/speedy-sines

Sine oscillator speed comparison

Primary LanguageC

Comparing the speed of a few possible ways to make sine oscillators.

An important disclaimer is that this is a contrived test due to frequency modulation not being implemented. In reality, you would just memcpy whole chunks of the signal if you didn't require real-time frequency changes. The performance of different techniques should still be mostly representative.

I use additive synthesis as a benchmark because it is a very powerful kind of synthesis that happens to require a large amount of sine function evaluations.
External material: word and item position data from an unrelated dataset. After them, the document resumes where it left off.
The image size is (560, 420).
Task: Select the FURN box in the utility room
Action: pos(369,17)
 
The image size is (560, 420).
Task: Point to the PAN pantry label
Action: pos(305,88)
Most compilers automatically use fast approximations for libc sin when you clearly keep theta a small value, i.e. [-pi, pi] or [0, tau]. This means that -ffast-math makes no speed difference as long as the compiler can see the phase modulo happening before evaluating sin.

Lookup tables are still much better regardless. In my benchmark the speed is almost double. The compiler will not be able to vectorise them very well, however. This is not surprising because vpgatherdps and friends are quite specialised, as there is no special memory access hardware to go along with those instructions. If you touch different cache lines to fill a SIMD register, scatter / gather will not help that issue. But we can use them to make an oscillator, which is actually the fastest that I present here by a large margin. It loads and linearly interpolates eight float-32s at a time from a lookup table.

Since mathematical approximations can be vectorised more easily, if you don't have AVX2 specifically, then something like the AVX_MATHFUN library is considerably better than using a table. They are similar to the vector routines in SVML, which is the Intel-compiler exclusive vector maths library. Note however that the SSE based sine approximations from SSE_MATHFUN are a bit slower than a scalar lookup table.

I tried a sine approximation from stackoverflow. This is not faster than a scalar lookup table, and these kinds of routines tend to be bad for audio. It does not sound perfect and you can find spectral artifacting in a spectrum analyser.

Notice that I'm using a 64bit phase value. This is needed to prevent phase drift between different partials. Keeping phase values separately in each SIMD channel also causes too much drift.

Using the custom hand-written vpgatherdps-based AVX2 lookup table gives an order of magnitude speed improvement over the naive -ffast-math libc sine and a 5x speedup over a scalar lookup table.